- [Excerpted data]
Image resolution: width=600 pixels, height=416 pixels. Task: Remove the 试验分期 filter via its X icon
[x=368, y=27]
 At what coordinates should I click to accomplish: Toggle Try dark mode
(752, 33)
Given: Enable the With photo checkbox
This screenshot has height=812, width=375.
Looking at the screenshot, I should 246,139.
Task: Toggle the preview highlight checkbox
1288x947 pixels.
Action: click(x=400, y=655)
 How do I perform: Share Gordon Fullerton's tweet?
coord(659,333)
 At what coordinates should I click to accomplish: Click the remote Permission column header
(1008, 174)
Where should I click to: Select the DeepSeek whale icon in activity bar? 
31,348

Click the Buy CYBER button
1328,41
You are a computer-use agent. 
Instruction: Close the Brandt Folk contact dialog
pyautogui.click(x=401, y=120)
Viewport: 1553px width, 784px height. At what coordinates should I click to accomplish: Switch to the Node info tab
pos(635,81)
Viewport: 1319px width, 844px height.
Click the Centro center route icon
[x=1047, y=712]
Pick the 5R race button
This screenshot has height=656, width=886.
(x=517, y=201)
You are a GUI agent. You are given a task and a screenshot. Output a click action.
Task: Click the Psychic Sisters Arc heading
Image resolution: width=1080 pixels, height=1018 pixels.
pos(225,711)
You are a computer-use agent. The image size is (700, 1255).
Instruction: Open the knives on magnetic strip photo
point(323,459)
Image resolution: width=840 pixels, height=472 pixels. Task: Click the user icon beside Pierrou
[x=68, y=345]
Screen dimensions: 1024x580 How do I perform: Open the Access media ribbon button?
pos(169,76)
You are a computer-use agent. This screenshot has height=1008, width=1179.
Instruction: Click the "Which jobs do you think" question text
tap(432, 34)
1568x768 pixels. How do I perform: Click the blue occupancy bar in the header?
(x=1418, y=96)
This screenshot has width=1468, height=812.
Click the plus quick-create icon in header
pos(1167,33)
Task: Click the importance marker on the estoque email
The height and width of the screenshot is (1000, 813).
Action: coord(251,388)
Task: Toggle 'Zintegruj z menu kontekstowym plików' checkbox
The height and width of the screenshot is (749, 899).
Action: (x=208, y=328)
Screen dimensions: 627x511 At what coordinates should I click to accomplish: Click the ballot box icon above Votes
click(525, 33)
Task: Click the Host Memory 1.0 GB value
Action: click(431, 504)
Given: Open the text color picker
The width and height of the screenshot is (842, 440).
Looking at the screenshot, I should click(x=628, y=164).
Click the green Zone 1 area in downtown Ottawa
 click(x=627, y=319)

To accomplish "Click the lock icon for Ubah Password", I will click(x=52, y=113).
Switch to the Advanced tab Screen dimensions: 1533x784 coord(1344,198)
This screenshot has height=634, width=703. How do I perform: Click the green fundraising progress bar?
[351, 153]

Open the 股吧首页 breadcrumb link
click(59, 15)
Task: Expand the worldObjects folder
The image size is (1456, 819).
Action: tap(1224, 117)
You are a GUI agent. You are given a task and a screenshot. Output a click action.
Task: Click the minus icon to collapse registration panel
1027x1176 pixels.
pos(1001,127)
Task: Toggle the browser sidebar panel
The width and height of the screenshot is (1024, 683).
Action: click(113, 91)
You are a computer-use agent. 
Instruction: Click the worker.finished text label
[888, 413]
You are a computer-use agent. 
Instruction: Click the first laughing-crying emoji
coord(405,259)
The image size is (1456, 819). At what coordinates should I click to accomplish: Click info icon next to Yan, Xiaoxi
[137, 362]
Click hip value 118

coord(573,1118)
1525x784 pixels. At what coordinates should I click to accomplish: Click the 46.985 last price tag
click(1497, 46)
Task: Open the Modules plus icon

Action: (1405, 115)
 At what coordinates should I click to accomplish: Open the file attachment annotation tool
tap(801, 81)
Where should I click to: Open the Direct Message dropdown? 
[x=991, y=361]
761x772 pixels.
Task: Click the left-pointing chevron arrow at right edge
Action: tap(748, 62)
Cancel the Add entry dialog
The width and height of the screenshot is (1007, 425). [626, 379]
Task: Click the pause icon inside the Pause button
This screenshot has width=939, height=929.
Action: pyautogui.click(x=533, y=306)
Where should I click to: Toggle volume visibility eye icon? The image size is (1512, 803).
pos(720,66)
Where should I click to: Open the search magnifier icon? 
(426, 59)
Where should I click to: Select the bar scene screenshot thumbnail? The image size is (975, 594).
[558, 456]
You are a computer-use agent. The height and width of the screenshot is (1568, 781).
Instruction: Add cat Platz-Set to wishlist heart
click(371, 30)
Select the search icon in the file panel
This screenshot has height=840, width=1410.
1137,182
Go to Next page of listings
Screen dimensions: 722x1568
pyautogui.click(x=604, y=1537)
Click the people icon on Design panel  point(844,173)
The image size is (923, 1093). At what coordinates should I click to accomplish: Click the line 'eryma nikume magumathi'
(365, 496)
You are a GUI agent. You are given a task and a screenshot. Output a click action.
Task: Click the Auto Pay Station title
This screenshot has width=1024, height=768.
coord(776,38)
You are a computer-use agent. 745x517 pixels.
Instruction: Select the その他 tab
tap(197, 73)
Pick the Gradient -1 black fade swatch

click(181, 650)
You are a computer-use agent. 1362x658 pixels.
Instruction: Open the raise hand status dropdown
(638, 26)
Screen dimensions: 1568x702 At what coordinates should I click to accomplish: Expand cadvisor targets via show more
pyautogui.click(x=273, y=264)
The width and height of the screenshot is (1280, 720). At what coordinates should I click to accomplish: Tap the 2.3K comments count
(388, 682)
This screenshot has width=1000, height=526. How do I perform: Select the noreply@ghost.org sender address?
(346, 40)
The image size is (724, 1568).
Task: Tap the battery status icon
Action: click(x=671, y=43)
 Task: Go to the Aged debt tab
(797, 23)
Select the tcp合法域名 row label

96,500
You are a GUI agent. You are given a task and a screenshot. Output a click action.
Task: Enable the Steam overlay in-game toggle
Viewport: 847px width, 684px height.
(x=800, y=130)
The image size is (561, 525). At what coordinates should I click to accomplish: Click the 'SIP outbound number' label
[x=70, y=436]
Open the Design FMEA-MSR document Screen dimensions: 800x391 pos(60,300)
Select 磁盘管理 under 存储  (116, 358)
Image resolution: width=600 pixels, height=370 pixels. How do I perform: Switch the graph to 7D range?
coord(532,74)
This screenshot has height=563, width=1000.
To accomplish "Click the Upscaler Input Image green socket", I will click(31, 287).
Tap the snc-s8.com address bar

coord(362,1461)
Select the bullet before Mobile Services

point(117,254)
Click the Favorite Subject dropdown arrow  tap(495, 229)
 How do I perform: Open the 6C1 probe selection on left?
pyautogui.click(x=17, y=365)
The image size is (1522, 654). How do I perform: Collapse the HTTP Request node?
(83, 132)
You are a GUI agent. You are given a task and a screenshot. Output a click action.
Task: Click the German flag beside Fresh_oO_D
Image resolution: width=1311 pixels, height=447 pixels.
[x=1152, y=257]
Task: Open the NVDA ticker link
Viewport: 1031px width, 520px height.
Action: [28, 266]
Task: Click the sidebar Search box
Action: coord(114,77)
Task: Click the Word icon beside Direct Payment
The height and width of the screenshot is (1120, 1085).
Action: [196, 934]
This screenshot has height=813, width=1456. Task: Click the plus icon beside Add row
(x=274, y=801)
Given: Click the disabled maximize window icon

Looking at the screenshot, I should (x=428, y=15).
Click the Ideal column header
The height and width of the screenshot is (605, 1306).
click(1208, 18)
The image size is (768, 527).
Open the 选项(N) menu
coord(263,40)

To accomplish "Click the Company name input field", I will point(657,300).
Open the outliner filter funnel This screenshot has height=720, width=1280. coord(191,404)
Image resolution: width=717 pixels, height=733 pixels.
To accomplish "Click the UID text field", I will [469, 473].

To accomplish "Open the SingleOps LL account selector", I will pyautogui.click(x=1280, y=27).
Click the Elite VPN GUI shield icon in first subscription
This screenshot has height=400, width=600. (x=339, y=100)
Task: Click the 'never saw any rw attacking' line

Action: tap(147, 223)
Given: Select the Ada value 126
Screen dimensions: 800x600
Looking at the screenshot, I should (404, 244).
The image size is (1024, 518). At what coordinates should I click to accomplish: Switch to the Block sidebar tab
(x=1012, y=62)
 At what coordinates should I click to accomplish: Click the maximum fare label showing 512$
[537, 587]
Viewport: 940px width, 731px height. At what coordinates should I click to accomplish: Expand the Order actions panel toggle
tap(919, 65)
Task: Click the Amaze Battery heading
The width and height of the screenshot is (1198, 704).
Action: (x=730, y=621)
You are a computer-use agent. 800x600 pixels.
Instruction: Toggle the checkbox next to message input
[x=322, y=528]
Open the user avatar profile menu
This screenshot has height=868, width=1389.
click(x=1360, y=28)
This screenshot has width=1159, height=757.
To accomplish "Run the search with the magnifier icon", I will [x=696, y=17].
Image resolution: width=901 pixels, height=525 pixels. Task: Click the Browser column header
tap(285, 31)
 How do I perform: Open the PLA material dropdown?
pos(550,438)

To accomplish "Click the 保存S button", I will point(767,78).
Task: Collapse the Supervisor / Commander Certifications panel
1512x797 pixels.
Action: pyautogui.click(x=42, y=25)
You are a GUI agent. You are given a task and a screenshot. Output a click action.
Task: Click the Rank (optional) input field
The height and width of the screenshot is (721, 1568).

- [Goal]
Identify each line in the records that contains the word "address", and copy every such line.

- [Completed exercise]
This screenshot has width=1000, height=526. How do I perform: Select the noreply@ghost.org sender address?
Tap the snc-s8.com address bar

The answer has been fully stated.